Trump starts with the Kingdom

Trump starts with the Kingdom

Donald Trump

When Donald Trump touches down in Saudi Arabia, the Kingdom will be the first country he visits since he entered the White House in January. That this eight-day, five-country journey begins in Saudi Arabia is highly significant. Barack Obama’s first trip abroad as president was a one-day stop in Canada. Before him, President George W. Bush kicked off his international travel with a trip to Mexico. US presidents have traditionally made their first overseas visit to either a North American or European ally. But making the Kingdom his first stop shows that Trump is seeking to underline the importance of Saudi Arabia’s position as he starts to advance his foreign policy agenda.

Trump has a packed itinerary. After meeting Custodian of the Two Holy Mosques King Salman on Saturday, he is scheduled to take part on Sunday in a pan-Arab and Islamic summit with leaders from across the Middle East, Africa and Asia. He is also scheduled to hold a separate joint session with Gulf Cooperation Council leaders. Coinciding with the visit is a business forum in Riyadh with CEOs of major global companies. At an inaugural Saudi-US CEO forum several deals are expected to be signed in the defense, electricity, oil and gas, industrial and chemical sectors.
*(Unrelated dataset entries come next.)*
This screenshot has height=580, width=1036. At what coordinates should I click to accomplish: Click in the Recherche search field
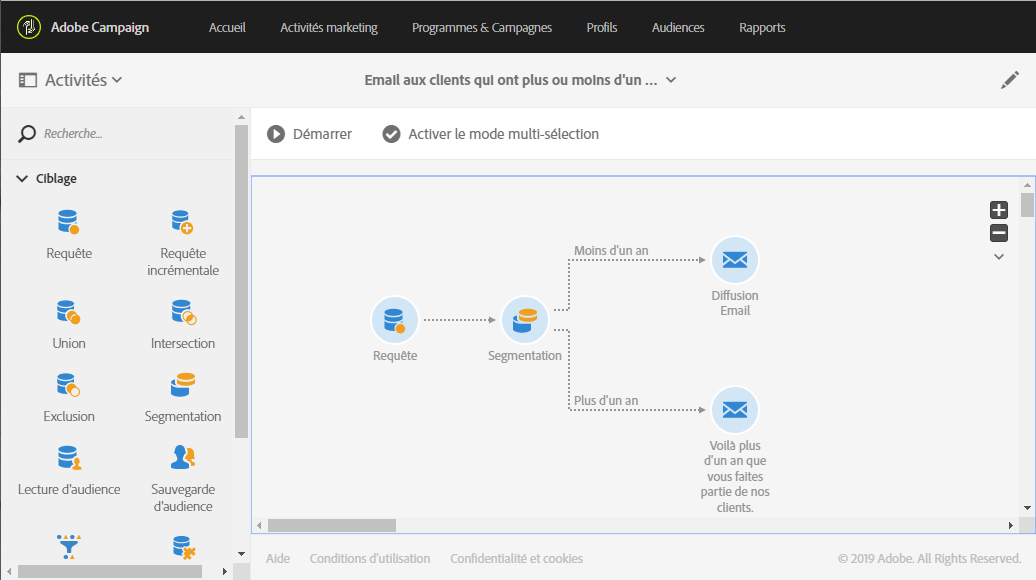point(120,133)
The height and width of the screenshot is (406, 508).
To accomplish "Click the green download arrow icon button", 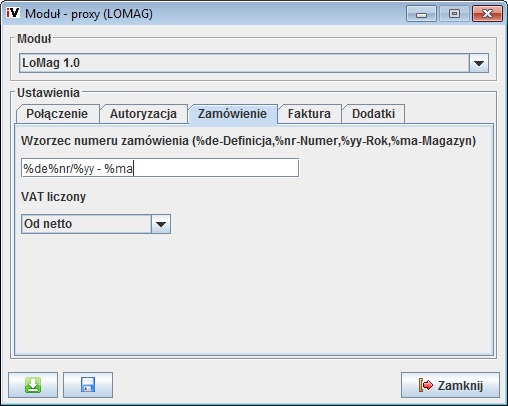I will (x=33, y=385).
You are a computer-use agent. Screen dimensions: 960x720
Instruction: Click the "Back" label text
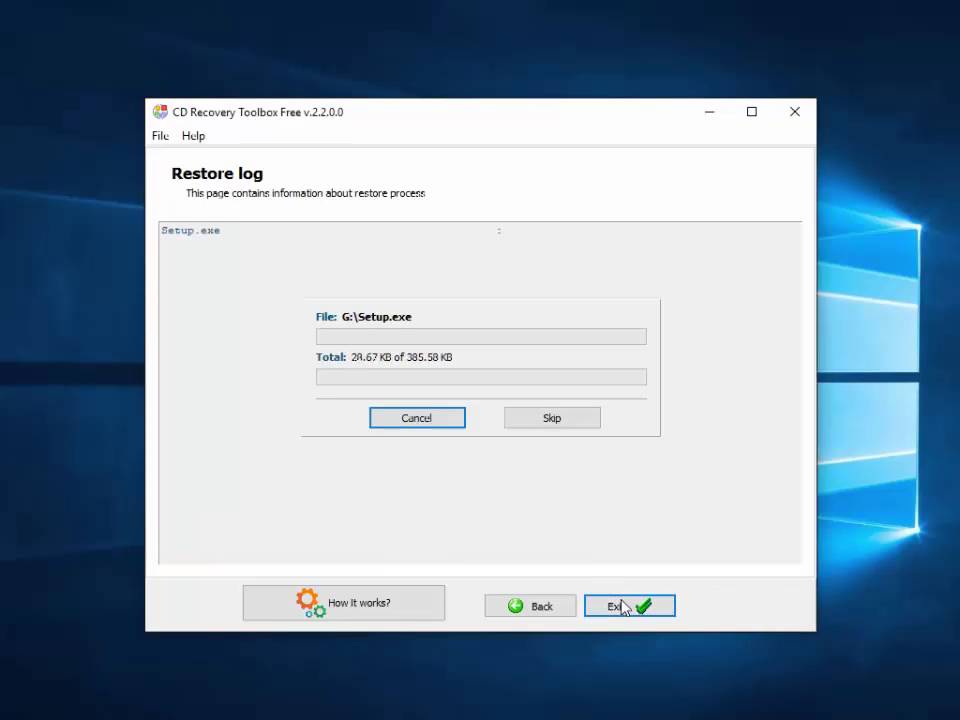coord(542,606)
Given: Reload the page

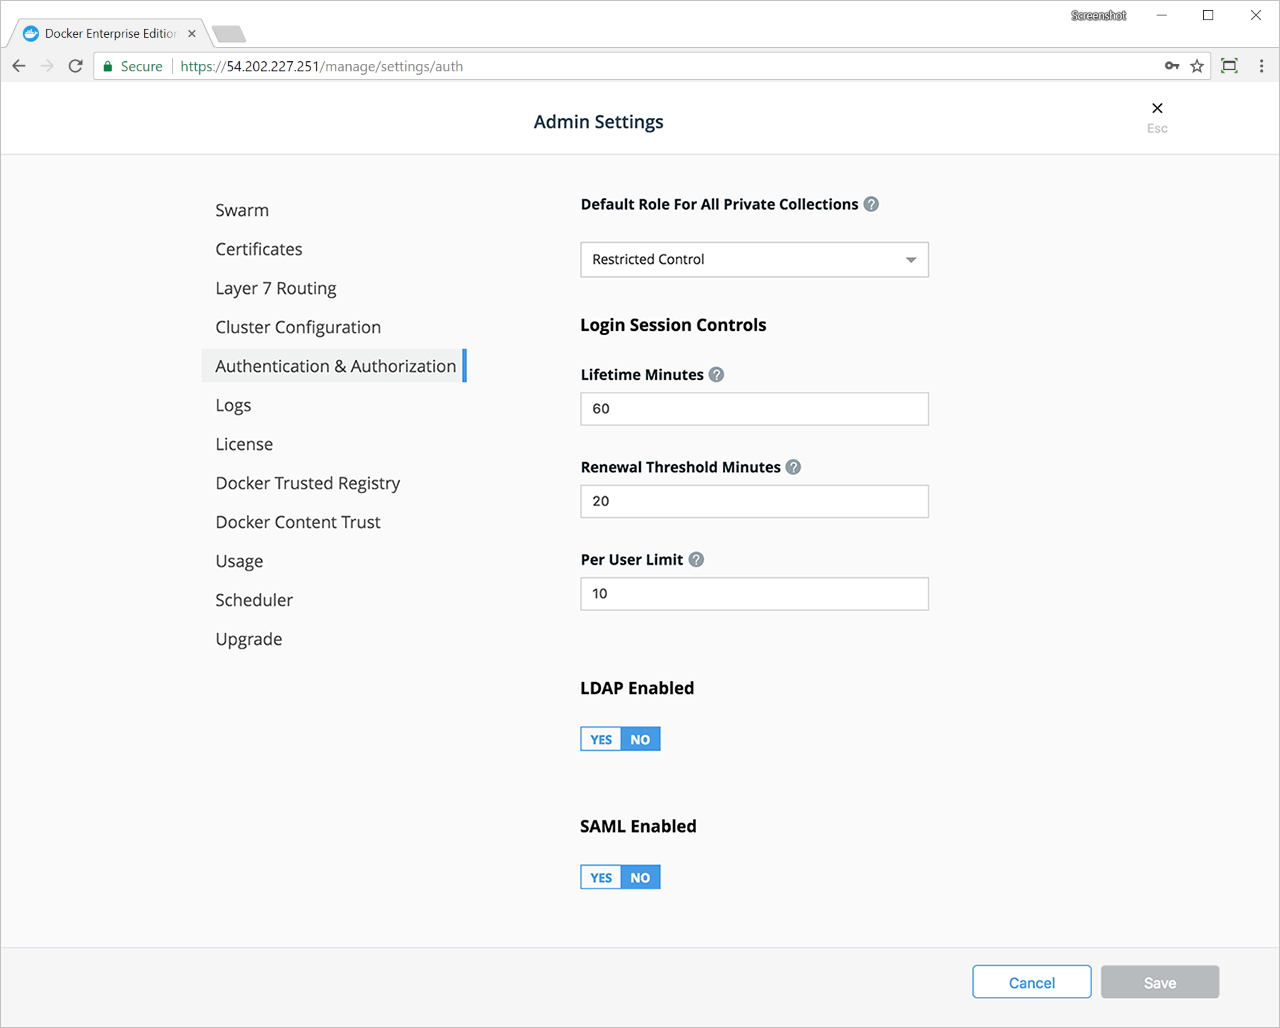Looking at the screenshot, I should pyautogui.click(x=75, y=65).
King Salman and President Trump will also inaugurate the Global Center for Combating Extremist Ideology during which they will discuss its important contribution to the fight against extremism and terrorism.

Trump’s visit to the Kingdom should dispel the idea that he is somehow against Muslim countries. “It lays to rest the notion that America is anti-Muslim,” Saudi Foreign Minister Adel Al-Jubeir has told reporters, saying that “It’s a very clear message to the world that the US and Arab Muslim countries can form a partnership.” Speaking in the Rose Garden, Trump himself said he wanted “to build a coalition of friends and partners who share the goal of fighting terrorism and bringing safety, opportunity and stability to the Middle East”.

Fighting terrorism is high on Trump’s agenda. US National Security Adviser H.R. McMaster has said that Trump’s keynote address will center on “the need to confront radical ideology… to unite the broader Muslim world against common enemies of all civilization and to demonstrate America’s commitment to our Muslim partners”.

The trip will also have one other consequence. It modifies Trump’s campaign motto of “America First”, which was interpreted to mean that US foreign policy would translate into America acting unilaterally without the need for allies or partners. However, “America First” does not mean, according to McMaster, “America Alone”. If anything, it means strengthening alliances and partnerships.

This foreign foray sends the message that the US cannot go it alone. Trump cannot defeat Daesh (the self-proclaimed IS) alone. Trump can’t make a Palestinian-Israeli peace deal alone. He cannot end the war in Syria alone. Nor can he contain or dismantle North Korea’s nuclear program alone. He will conclude his trip participating in a NATO meeting. All of the foreign policy issues on Trump’s plate require that he work with other countries. The world beyond America’s shores is a world Washington must work with, not without. To have any hope of managing this world’s challenges, the US will require a good deal of help from other nations.

Trump’s visit shows that the US is not abandoning its allies in the region and in fact needs them more than at any time before. The trip is a huge opportunity to reinforce America’s partnership with Saudi Arabia and that of all other Muslim nations who espouse the same goals.